Aufgabe:
Welche Bitte aus Bonn lehnte ein Kreisverband aus Oldenburg laut dem Text über den CDU-Föderalismus ab?

Text:

Vollends kurios wirkte der CDU-Föderalismus sich aus, als auch Kreisverbände auf ihre Souveränität pochten: Ein Kreisverband aus Oldenburg beispielsweise beschied die Bonner Bitte um Übersendung der Mitgliederlisten zwecks Anfertigung einer Hollerith -Zentralkartei abschlägig: »Unser Vorstand steht auf dem Standpunkt, daß unsere Mitglieder diese Bundesmitgliederkartei nicht wollen.«
Bei solcher Resistance mußte Dufhues mit bescheidenen Fortschritten zufrieden sein: »Zum ersten Mal in der Geschichte der CDU hatte ich alle Kreisgeschäftsführer in Bonn zusammen.«
Außerdem ist die Macht der CDU -Zentrale auch von den Geldabgaben abhängig, die ihr vom Fußvolk zugestanden werden. Das Dufhues-Reformkonzept aber setzt eine erhebliche Ausweitung des Haushalts für die CDU-Bundesspitze voraus. Die chronische Finanzmisere der Partei war darin nicht berücksichtigt.

Erfasste Informationen:

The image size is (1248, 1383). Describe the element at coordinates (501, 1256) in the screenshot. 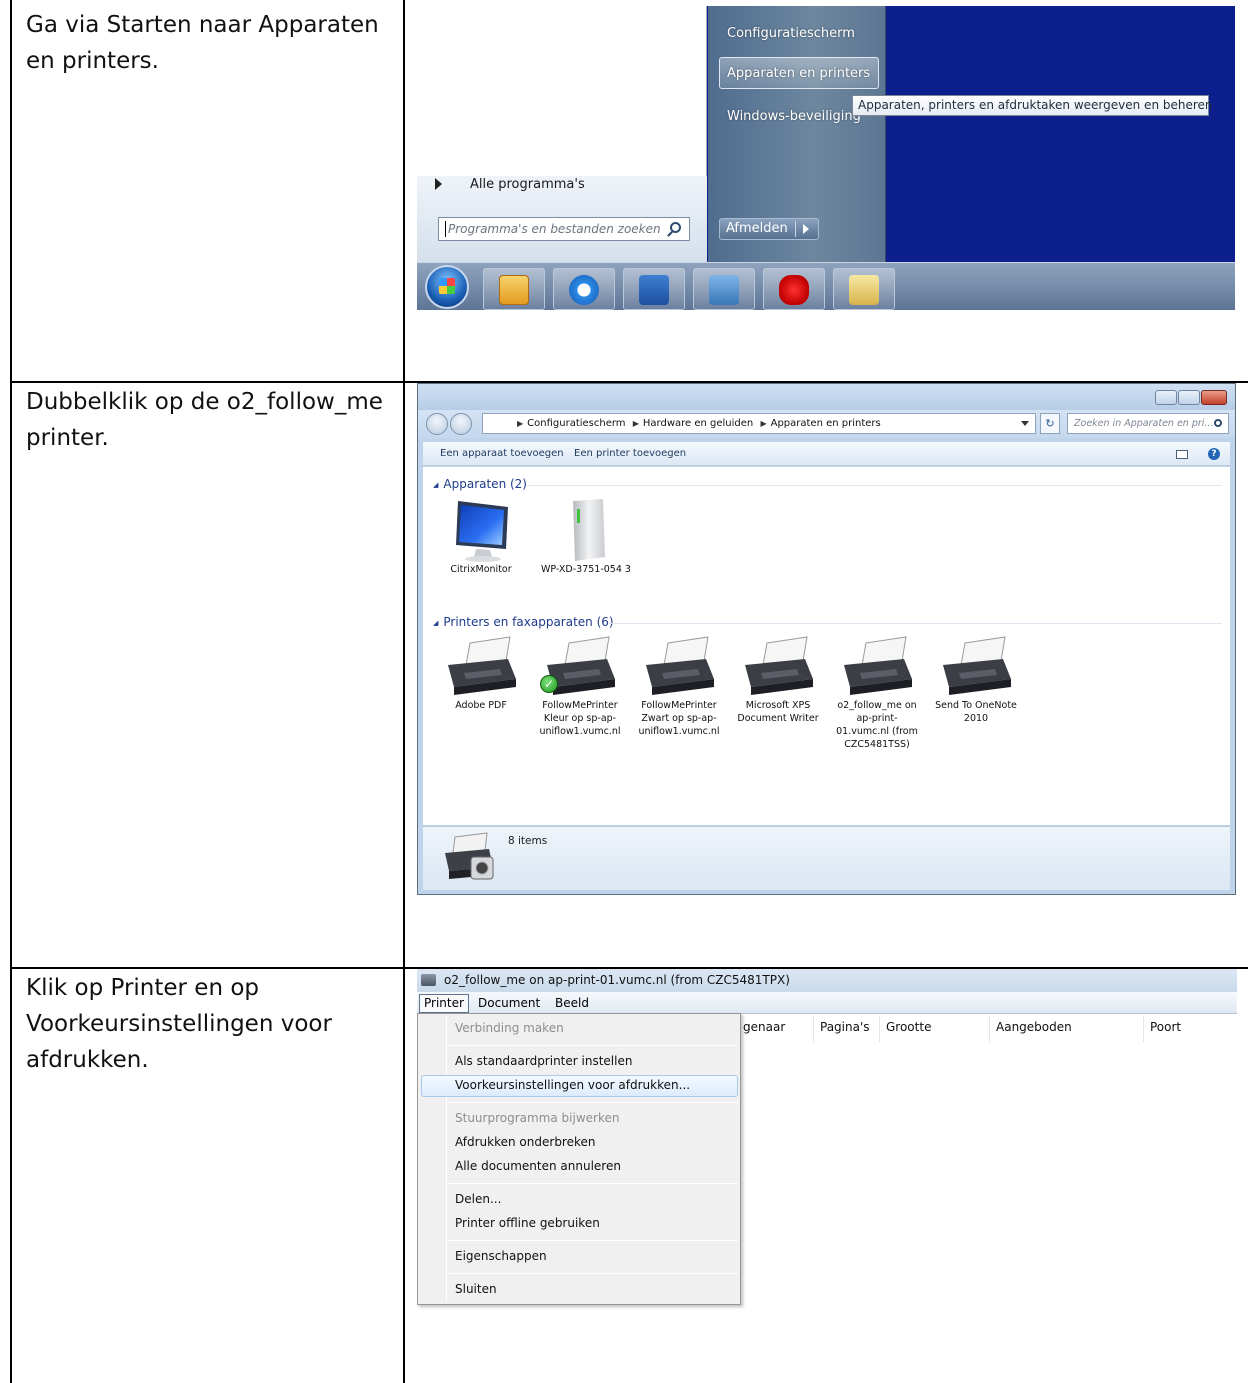

I see `menu-item-eigenschappen: Eigenschappen` at that location.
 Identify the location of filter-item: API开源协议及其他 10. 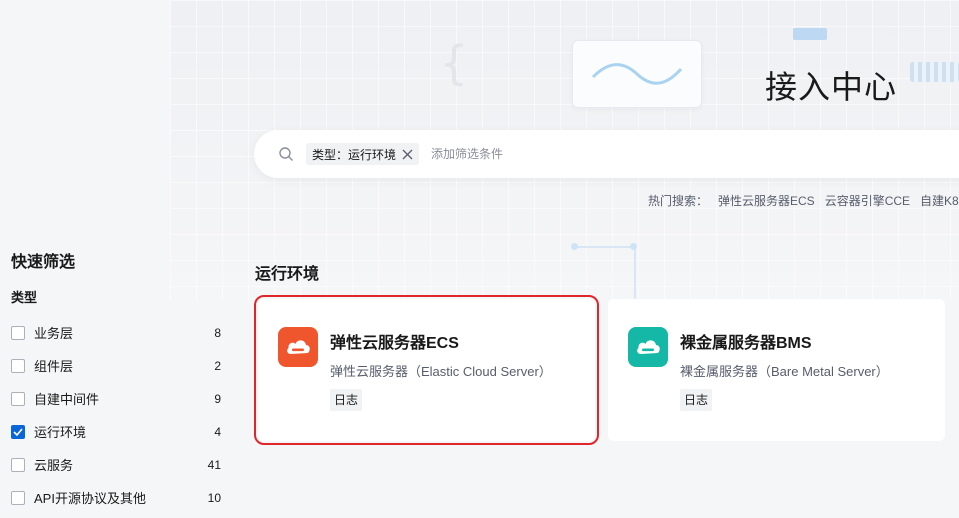
(116, 498).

Gelöste Aufgabe:
Er lehnte die Bitte ab, die Mitgliederlisten zu übersenden, damit eine Hollerith-Zentralkartei angefertigt werden konnte.